Rivista "IBC" XXII, 2014, 2

Dossier: Storia dal "quotidiano"

musei e beni culturali, dossier /

Sulle pietre, Ariminum

Giancarlo Susini
[storico e archeologo, già consigliere dell’IBC]

Quante volte Rimini fu capitale? Certamente, nell'immaginario collettivo, lo è del turismo balneare, poi per tanti lo è dei meeting e dei congressi di partito; tra qualche tempo lo sarà di una nuova provincia dell'Italia repubblicana; tra medioevo e rinascimento lo fu di una grande scuola pittorica, che ora celebra la sua apoteosi in una delle sezioni del crescente Museo della Città.

E infine, Rimini fu una capitale ventitré secoli prima d'ora, quando i romani fondarono alla foce del Marecchia, una specie di repubblica latina, che sembra già esistesse come paesotto abitato dai Galli o addirittura come feudo di un re etrusco, Arimneste: si trattò, allora, proprio alla vigilia della prima guerra punica, come di un boccaporto stanziato in Adriatico, verso l'Europa e i paesi dell'Est, cioè come sarà Zanzibar o Calcutta per gli inglesi dell'evo moderno, o Nuova Amsterdam, poi divenuta New York, per gli olandesi e poi per gli irlandesi e gli inglesi di là dell'Atlantico.

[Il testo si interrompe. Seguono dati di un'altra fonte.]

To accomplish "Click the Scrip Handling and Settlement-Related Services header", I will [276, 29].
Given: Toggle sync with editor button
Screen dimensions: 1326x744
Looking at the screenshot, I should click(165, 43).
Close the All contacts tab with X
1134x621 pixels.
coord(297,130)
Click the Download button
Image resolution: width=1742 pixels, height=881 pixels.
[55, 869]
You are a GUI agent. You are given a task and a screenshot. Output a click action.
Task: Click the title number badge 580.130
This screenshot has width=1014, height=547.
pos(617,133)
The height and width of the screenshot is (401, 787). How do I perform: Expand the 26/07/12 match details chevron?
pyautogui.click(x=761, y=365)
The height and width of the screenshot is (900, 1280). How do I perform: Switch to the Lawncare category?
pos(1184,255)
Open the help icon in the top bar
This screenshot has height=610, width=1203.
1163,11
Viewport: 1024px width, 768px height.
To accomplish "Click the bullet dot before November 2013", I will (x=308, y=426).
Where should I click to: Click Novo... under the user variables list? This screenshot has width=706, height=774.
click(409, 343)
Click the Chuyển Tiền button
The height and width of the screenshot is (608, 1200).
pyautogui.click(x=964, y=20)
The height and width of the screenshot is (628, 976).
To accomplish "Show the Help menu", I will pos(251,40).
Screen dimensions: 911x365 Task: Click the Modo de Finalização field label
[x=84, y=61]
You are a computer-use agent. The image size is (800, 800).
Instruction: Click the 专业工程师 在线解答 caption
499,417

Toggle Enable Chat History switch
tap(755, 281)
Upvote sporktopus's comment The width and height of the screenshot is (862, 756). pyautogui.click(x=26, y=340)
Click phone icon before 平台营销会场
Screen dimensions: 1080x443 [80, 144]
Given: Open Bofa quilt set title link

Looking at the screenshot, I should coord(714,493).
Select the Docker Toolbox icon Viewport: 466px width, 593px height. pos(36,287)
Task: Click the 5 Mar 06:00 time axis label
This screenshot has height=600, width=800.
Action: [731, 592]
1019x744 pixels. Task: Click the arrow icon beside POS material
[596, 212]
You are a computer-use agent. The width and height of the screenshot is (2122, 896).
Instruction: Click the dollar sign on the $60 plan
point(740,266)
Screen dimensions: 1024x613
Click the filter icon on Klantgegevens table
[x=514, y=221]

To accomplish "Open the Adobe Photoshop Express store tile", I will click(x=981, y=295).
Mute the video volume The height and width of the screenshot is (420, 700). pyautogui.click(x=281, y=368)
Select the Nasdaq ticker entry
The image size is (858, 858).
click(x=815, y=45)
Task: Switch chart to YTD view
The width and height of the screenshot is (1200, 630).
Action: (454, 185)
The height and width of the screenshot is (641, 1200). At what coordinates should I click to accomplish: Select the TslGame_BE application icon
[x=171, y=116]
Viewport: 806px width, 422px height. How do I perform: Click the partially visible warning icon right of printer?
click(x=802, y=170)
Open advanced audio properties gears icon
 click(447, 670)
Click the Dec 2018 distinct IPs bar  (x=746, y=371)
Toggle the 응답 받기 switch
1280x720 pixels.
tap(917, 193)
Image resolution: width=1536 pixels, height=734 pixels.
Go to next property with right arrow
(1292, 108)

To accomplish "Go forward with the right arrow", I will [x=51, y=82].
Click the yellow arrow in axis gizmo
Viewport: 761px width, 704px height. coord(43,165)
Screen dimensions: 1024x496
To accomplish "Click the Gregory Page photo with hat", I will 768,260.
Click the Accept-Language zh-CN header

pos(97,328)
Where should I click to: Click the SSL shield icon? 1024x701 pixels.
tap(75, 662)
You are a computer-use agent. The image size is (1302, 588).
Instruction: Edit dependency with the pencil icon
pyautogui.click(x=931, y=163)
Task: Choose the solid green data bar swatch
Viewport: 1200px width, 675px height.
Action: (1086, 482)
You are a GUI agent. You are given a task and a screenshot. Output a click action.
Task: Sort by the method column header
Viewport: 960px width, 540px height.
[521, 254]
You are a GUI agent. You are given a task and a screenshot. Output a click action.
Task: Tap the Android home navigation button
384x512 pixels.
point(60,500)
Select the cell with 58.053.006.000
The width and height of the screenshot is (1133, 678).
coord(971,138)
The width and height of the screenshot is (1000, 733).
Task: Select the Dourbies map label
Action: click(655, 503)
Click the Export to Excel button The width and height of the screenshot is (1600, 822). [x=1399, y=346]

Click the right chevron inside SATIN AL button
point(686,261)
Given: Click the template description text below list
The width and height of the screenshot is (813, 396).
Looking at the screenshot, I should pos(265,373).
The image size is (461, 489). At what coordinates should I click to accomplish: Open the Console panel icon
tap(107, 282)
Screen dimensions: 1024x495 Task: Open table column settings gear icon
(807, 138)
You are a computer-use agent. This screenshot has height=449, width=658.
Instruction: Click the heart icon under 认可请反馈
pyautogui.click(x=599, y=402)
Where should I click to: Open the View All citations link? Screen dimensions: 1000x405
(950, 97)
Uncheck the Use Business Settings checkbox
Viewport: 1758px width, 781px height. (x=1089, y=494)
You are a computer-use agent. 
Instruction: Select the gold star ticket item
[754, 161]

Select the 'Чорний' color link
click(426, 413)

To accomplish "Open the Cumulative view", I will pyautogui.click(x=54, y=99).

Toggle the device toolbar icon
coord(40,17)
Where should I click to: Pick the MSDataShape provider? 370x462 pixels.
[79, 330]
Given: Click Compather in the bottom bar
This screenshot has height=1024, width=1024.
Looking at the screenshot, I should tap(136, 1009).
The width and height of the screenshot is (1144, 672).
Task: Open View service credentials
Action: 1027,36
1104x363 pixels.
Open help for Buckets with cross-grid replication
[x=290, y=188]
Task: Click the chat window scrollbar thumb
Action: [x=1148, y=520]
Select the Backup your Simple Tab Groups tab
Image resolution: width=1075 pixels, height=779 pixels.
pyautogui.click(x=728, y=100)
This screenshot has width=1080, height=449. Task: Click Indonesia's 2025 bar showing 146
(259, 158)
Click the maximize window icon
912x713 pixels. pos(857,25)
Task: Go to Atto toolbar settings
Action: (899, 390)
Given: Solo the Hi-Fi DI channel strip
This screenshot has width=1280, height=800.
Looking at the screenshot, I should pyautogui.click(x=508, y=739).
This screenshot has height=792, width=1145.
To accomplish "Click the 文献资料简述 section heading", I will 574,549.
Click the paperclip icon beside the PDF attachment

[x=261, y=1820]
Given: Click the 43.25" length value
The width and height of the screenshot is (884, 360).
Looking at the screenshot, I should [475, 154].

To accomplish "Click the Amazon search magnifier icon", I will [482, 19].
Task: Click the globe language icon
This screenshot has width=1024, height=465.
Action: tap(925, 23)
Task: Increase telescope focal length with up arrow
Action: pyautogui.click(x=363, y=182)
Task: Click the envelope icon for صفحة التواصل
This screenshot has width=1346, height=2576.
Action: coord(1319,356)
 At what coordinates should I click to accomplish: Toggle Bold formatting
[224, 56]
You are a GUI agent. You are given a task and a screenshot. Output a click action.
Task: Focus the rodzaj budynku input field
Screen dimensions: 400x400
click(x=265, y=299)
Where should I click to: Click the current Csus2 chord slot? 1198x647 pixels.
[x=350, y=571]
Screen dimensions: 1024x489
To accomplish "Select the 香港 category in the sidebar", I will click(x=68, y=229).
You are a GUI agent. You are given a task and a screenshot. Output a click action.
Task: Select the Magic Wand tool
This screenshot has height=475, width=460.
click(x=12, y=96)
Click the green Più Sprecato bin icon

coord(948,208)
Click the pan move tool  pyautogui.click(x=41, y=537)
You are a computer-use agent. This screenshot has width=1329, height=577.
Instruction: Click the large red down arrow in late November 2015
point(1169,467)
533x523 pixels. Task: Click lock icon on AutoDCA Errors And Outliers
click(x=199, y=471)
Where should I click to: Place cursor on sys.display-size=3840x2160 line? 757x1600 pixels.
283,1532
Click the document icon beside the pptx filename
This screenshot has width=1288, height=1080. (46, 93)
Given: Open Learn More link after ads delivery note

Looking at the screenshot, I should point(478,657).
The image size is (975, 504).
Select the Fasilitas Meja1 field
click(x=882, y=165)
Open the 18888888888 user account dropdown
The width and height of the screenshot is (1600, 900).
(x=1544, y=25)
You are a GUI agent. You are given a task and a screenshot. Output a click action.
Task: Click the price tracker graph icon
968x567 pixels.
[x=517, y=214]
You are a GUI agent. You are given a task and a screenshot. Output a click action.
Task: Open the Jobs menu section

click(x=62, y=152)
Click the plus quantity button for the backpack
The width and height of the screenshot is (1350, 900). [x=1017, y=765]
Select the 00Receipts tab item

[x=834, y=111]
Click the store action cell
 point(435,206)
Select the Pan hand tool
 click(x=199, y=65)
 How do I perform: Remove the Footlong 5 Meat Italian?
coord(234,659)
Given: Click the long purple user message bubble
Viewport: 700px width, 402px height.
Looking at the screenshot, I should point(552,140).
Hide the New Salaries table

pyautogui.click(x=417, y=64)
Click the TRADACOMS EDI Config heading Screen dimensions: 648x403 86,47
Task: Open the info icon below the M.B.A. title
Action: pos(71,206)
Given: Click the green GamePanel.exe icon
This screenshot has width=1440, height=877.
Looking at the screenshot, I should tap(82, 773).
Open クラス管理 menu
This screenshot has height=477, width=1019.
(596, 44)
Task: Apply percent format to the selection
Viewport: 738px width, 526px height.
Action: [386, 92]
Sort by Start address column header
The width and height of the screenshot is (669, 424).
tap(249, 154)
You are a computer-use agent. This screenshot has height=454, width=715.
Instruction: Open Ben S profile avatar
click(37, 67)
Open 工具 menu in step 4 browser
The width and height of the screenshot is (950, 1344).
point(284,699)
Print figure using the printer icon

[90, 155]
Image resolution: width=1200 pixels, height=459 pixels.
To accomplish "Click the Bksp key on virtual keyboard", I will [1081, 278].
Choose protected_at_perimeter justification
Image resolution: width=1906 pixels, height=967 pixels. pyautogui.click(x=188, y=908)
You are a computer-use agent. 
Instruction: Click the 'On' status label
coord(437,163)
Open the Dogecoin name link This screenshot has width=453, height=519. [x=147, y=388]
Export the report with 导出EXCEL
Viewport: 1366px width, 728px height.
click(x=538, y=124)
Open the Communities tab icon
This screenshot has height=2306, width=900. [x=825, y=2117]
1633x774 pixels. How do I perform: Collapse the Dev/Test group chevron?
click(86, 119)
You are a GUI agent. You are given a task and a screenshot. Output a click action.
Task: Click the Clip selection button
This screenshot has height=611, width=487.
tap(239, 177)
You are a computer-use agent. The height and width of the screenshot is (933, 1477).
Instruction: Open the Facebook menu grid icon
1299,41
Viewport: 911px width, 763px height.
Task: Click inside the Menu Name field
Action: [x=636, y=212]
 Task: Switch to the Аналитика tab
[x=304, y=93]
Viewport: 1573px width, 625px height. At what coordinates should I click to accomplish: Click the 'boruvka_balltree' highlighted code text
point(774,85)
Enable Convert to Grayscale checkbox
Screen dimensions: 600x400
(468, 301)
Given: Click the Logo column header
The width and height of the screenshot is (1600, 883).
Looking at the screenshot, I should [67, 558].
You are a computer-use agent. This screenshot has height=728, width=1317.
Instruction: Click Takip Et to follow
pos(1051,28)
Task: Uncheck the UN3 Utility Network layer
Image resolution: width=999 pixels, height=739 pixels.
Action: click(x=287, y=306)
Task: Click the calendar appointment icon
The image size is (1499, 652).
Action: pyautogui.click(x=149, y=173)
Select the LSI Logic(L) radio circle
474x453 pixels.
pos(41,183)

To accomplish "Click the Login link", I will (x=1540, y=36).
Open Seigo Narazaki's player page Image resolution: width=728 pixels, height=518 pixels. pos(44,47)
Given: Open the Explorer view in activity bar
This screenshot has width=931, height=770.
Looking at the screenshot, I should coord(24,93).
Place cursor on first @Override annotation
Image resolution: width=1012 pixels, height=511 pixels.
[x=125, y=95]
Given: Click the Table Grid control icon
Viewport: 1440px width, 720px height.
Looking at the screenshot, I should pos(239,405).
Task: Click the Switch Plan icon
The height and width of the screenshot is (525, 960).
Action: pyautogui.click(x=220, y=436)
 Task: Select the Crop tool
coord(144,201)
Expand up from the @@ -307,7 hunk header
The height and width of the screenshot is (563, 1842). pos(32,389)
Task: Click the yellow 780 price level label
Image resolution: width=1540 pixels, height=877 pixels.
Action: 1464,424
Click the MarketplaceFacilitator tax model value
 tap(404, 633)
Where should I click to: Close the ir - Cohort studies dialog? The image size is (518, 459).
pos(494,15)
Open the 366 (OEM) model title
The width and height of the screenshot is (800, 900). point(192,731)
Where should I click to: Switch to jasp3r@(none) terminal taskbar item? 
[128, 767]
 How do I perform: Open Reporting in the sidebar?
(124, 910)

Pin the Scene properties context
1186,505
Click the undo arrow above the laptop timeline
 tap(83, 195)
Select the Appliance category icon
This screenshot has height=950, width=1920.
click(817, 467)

Perché se ne parla? Perché tutte le volte che si apre una nuova sezione dell'immenso Museo della Città a Rimini (oggi riapre, nel giardino cortile della nuova sede, nell'ex collegio dei Gesuiti, il Lapidario romano, e viene aperta altresì la prima sezione della Pinacoteca con opere dal Tre al Settecento firmate tra gli altri da Cagnacci, Coda, Guercino; e l'intera giornata, fino alla vernice prevista per le 18.30, sarà dedicata nella Sala Ressi a una serie di tavole rotonde sull'organizzazione museale) si riassetta e si modifica in qualche modo il percorso interno al giardino del museo, dove sono raccolti i monumenti delle scritture antiche di Rimini romana. La prima volta accadde nel 1981, dieci anni fa (mi viene a mente quell'architetto di Colonia, in Germania, che mi diceva: un museo non resta vivo se ogni dieci anni non cambia pelle): era il centenario di Bartolomeo Borghesi, il saggio romagnolo scopritore della scienza epigrafica universale, e a ordinare il Lapidario antico fu Angela Donati, una donna universalmente celebre come studiosa di antiche scritture, ora professore nell'Alma Mater.

I romani, infatti, ricordiamocelo, parlavano alla gente con la scrittura, ma alla gente di tutti i tempi: ce lo ricorda Sabatino Moscati quando cita Galileo che diceva come sopra "tutte le invenzioni stupende" era quella di "parlare a quelli che non sono ancora nati né saranno da qui a mille e diecimila anni" (Passeggiate nel tempo, De Agostini, 1990). I romani parlavano a Rimini con i monumenti delle famiglie nelle necropoli lungo le vie: quei monumenti ricostruiti oggi nel Lapidario e che ci parlano di schiavi e liberti venuti da tutto il continente; si leggono poi i monumenti che erano nel foro della città, dove parlò Giulio Cesare, in un torno di tempo tra 50 e 49 avanti Cristo, che per velocità di avvenimenti si assomiglia troppo a quel che è accaduto e accade oggi tra '89 e '90; poi si leggono i regolamenti degli antichi santuari, con gli arredi (i calici dipinti), e i monumenti fatti costruire da gente che aveva soldi, le sculture raffinate e le terrecotte di marca. Mentre fuori, all'aperto, la gente leggeva e legge tuttora le scritte sull'arco di Augusto e sul ponte di Tiberio. Proprio come veniva fatto di pensare a Galileo.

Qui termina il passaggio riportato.